Return, exactly as they appear, all lines of the material from the one containing "591x182 pixels." through the end of the material, leaving out the pictures.

(Collection entries)
-=-=-

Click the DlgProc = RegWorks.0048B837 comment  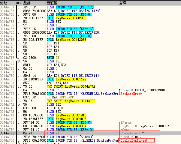141,126
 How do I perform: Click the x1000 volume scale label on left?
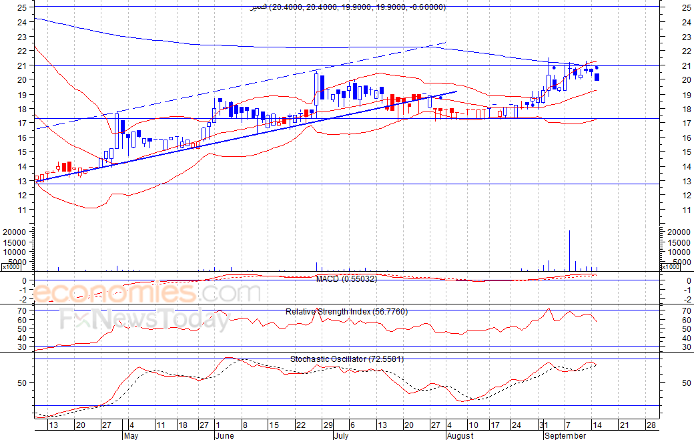pyautogui.click(x=10, y=267)
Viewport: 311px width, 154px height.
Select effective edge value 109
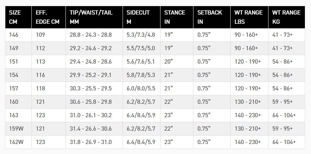click(x=49, y=35)
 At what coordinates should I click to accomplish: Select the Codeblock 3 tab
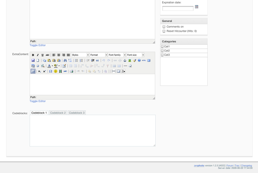76,113
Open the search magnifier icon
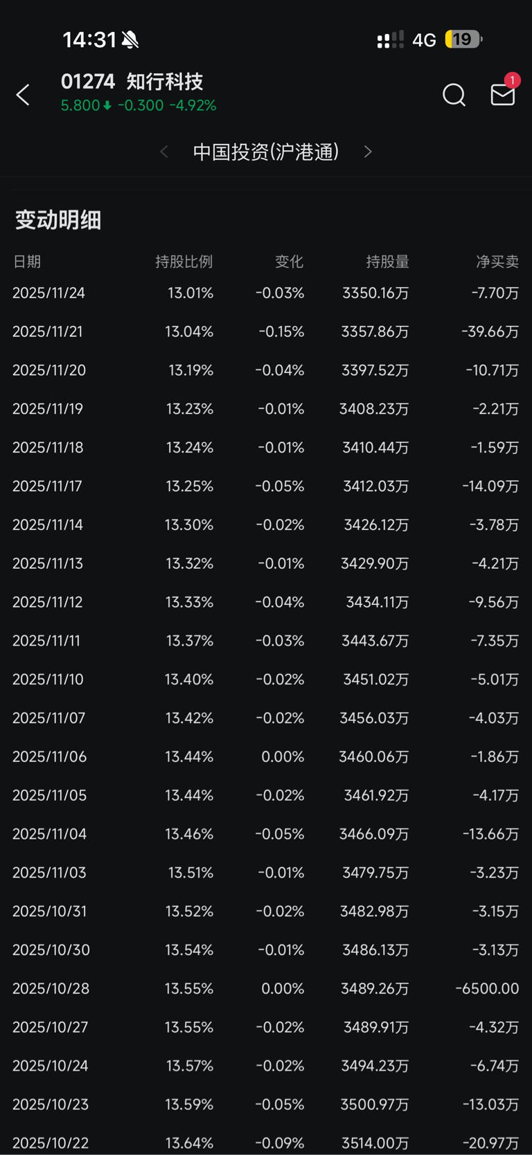Screen dimensions: 532x1155 click(454, 95)
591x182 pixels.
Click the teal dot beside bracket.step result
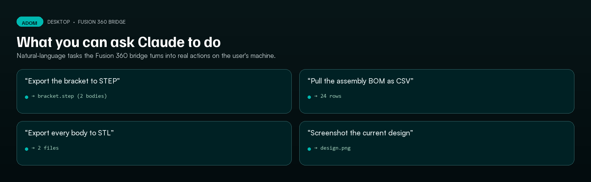click(x=26, y=97)
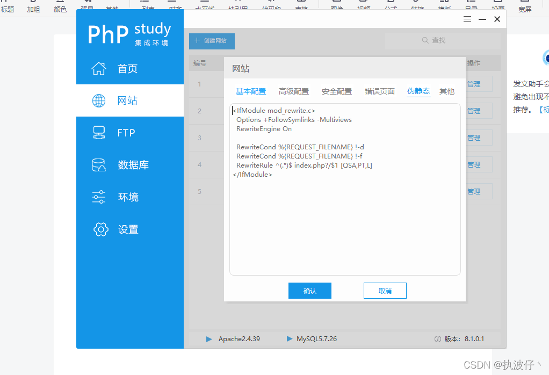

-=-=-

# Written solution:
591x182 pixels.
Click the teal dot beside bracket.step result
click(x=26, y=97)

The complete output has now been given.